- [Records from a data collection]

================================

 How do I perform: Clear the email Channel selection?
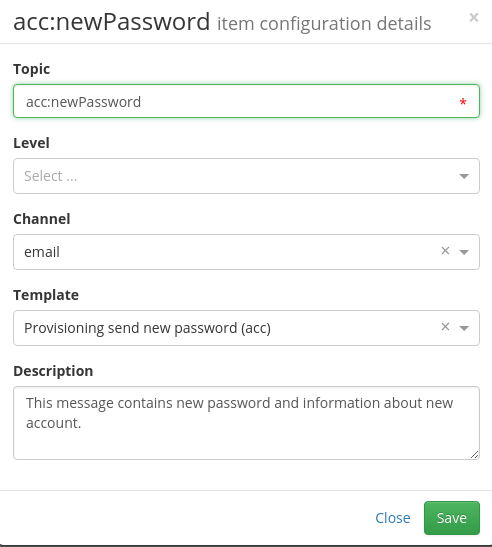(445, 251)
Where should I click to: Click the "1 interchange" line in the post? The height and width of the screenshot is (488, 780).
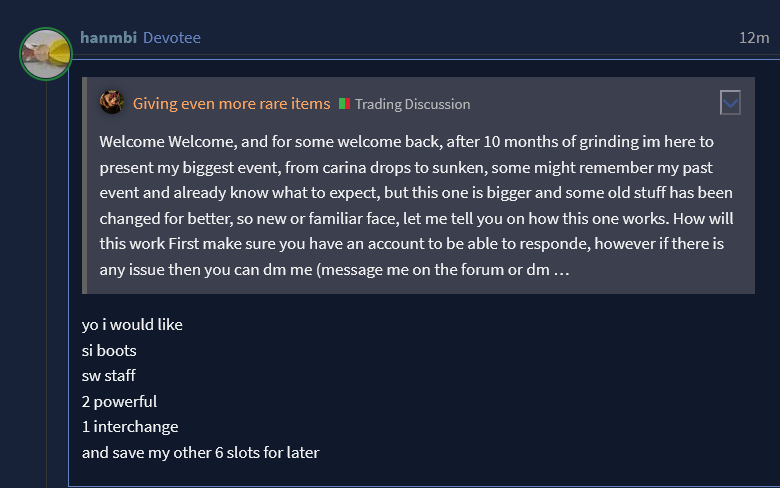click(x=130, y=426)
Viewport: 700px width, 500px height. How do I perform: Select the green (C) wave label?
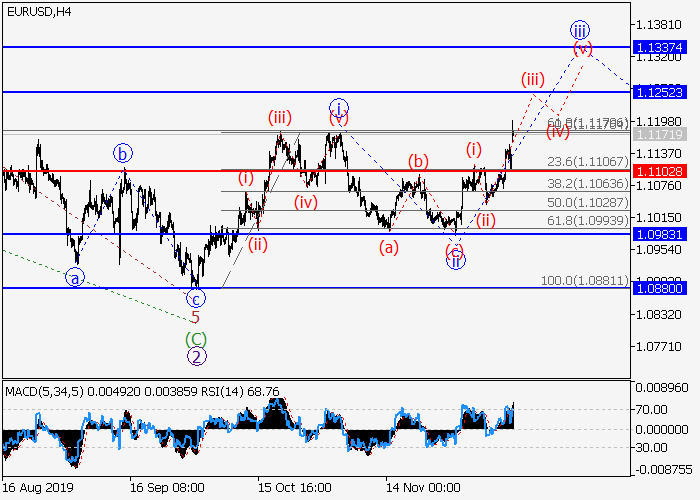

================================

For this exercise, transcribe the data exactly but without its pictures.

- [Solution to this exercise]
 How do I perform: Clear the email Channel selection?
(445, 251)
Where should I click to: Click the "1 interchange" line in the post? The height and width of the screenshot is (488, 780).
click(x=130, y=426)
Viewport: 700px width, 500px height. How do I perform: Select the green (C) wave label?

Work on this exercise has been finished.